[Opening Supplied entries section]
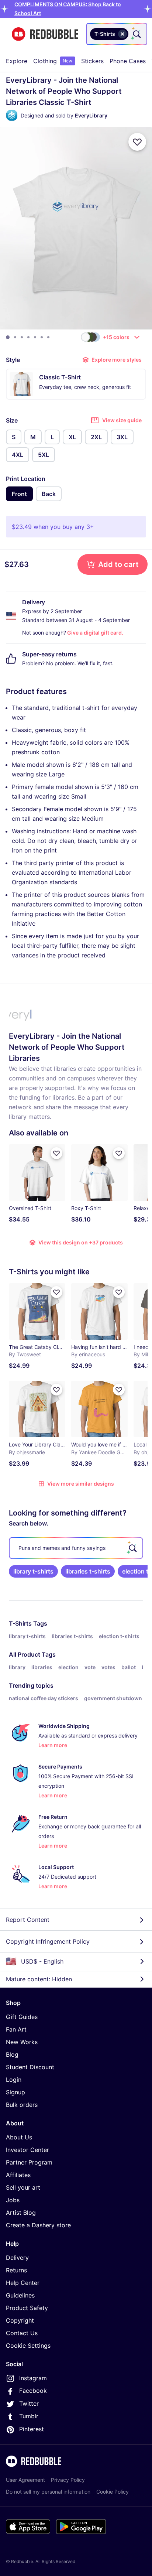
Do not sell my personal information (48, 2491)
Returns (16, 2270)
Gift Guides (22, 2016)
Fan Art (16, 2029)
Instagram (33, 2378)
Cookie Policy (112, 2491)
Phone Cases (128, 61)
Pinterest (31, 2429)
[Closing Supplied entries section]
[Opening Supplied entries section]
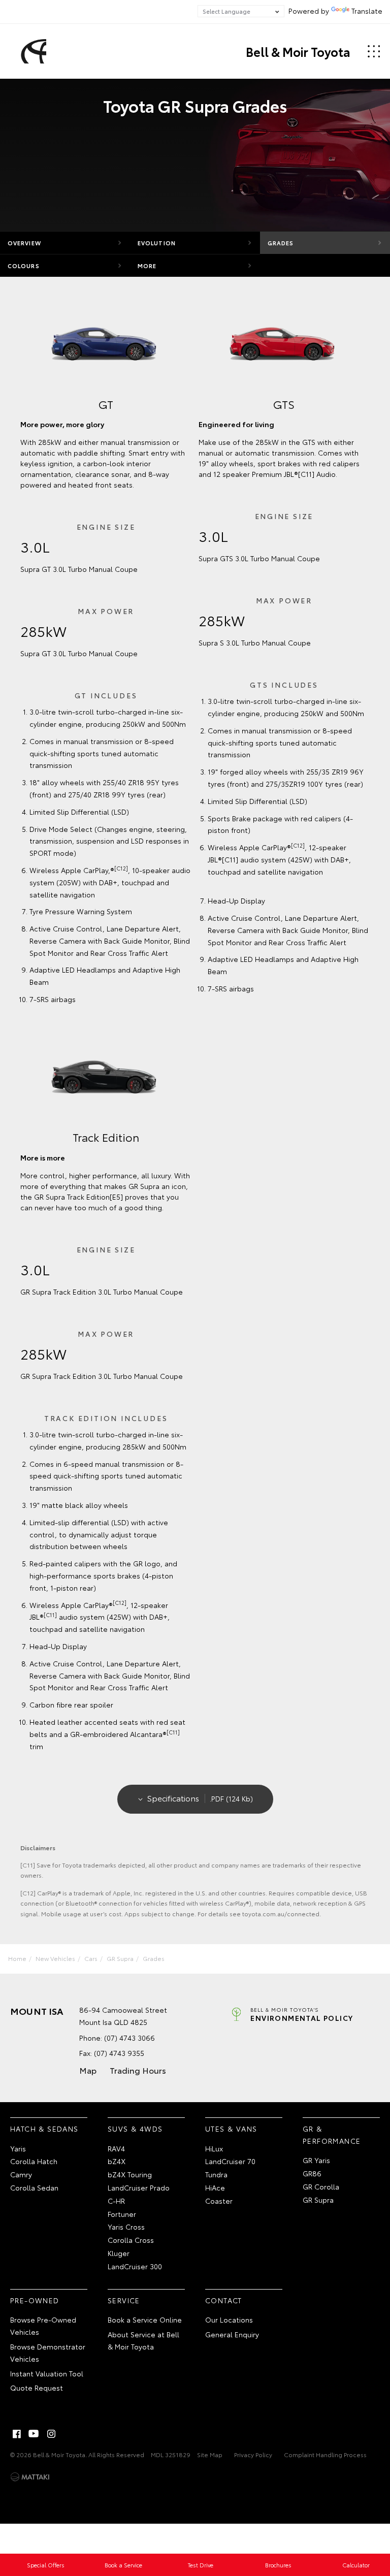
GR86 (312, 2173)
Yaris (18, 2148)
[Closing Supplied entries section]
When the line with "Returns (16, 2270)" is reached in the data above, start copying there, and copy each line exactly until the line with "Pinterest (31, 2429)" has been copied; copy nothing else.

### Reply
Returns (16, 2270)
Gift Guides (22, 2016)
Fan Art (16, 2029)
Instagram (33, 2378)
Cookie Policy (112, 2491)
Phone Cases (128, 61)
Pinterest (31, 2429)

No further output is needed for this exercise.